Caliciviruses are not very well studied because until recently, they could not be grown in culture, and they have a very narrow host range and no suitable animal model. However, the recent application of modern genomic technologies has led to an increased understanding of the virus family. A recent isolate from rhesus monkeys—Tulane virus—can be grown in culture, and this system promises to increase understanding of these viruses.
The following genera are recognized:
A number of other caliciviruses remain unclassified, including the chicken calicivirus.
All viruses in this family possess a nonsegmented, polyadenylated, positive-sense, single-strand RNA genome around 7.5–8.5 kilobases in length, enclosed in an icosahedral capsid of 27–40 nanometers in diameter.
Viral replication is cytoplasmic. Entry into the host cell is achieved by attachment to host receptors, which mediate endocytosis. Replication follows the positive-stranded RNA virus replication model. Positive-stranded RNA virus transcription is the method of transcription. Translation takes place by leaky scanning, and RNA termination-reinitiation. Vertebrates serve as the natural host. Transmission routes are fecal-oral.
Calicivirus infections commonly cause moderate to severe gastroenteritis, which is the inflammation of the stomach and intestines (e.g. the Norwalk virus). Symptoms can include vomiting and diarrhea. These symptoms emerge after an incubation time of 2 days and the symptoms only generally last for 3 days. Most calicivirus infections do not require medical intervention, but those who are immunocompromised may need to be hospitalized due to serious fluid loss.
Establishing the viral etiology took many decades due to the difficulty of growing the virus in cell culture. In the 1940s and 1950s in the United States and Japan, caliciviridae could not be grown in culture, but as an experiment bacterial free filtrate of diarrhea was given to volunteers to check if viruses were present in volunteers' stool.
These experiments demonstrated that nonbacterial, filterable agents had the capability of causing enteric disease in humans. In 1968, an outbreak at a Norwalk elementary school (e.g. Norwalk virus) in Ohio led to stool samples again being given to volunteers and serially passaged to other people. Finally, in 1972, Kapikian and his colleagues isolated the Norwalk virus from volunteers using immune electron microscopy, a process that involves looking directly at antibody-antigen complexes.

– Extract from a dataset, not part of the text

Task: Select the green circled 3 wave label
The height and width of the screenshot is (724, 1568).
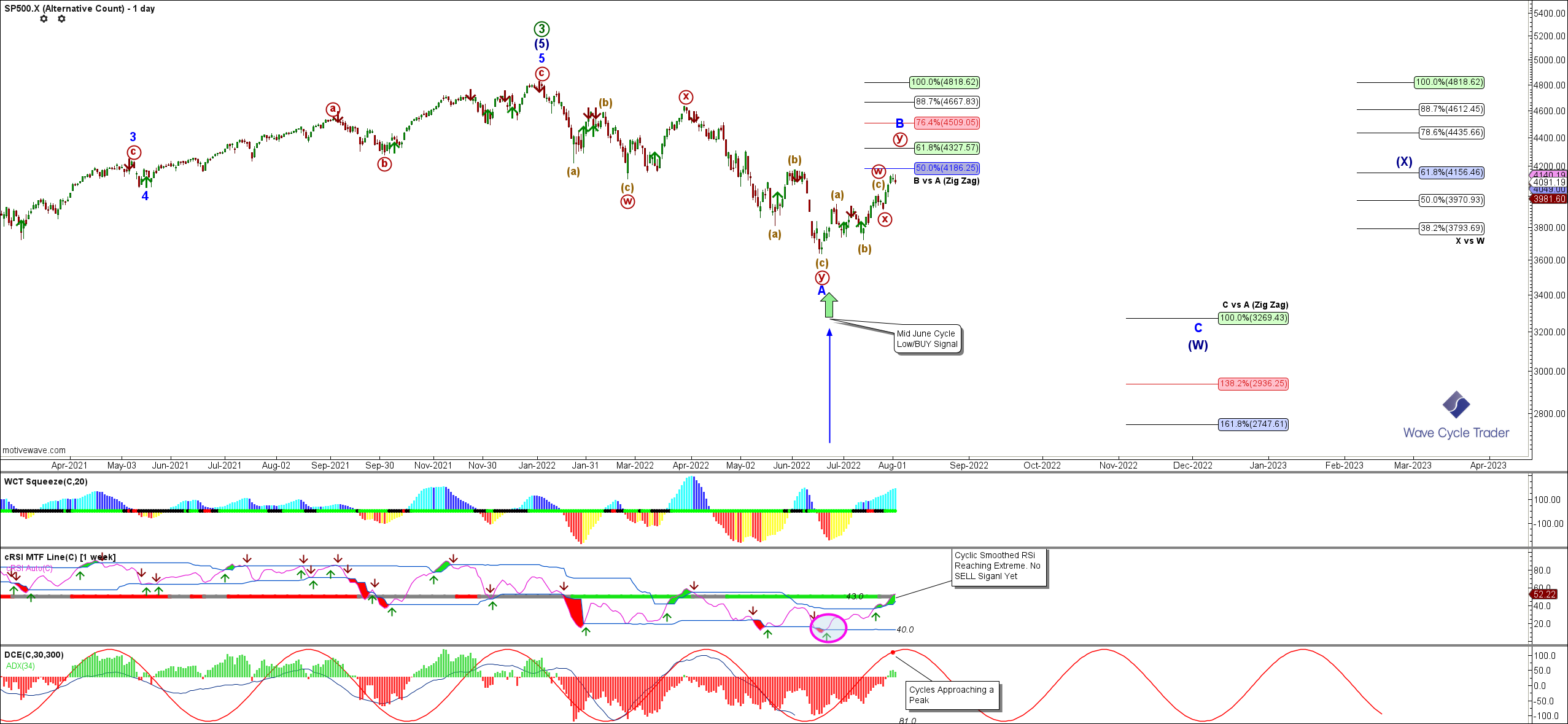Action: [x=541, y=29]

The first mouse norovirus, murine norovirus 1 (MNV-1), was discovered in 2003. Since then, numerous murine norovirus strains have been identified and they were assigned a new genogroup in the genus Norovirus.
Rabbit hemorrhagic disease virus is a pathogen of rabbits that causes major problems throughout the world where rabbits are reared for food and clothing, make a significant contribution to ecosystem ecology, and where they support valued wildlife as a food source.
Calici- comes from the Latin word Calyx and the Greek word kalyx. The words mean a cup or chalice, a Calix. This comes from the strains having visible cup-shaped depressions.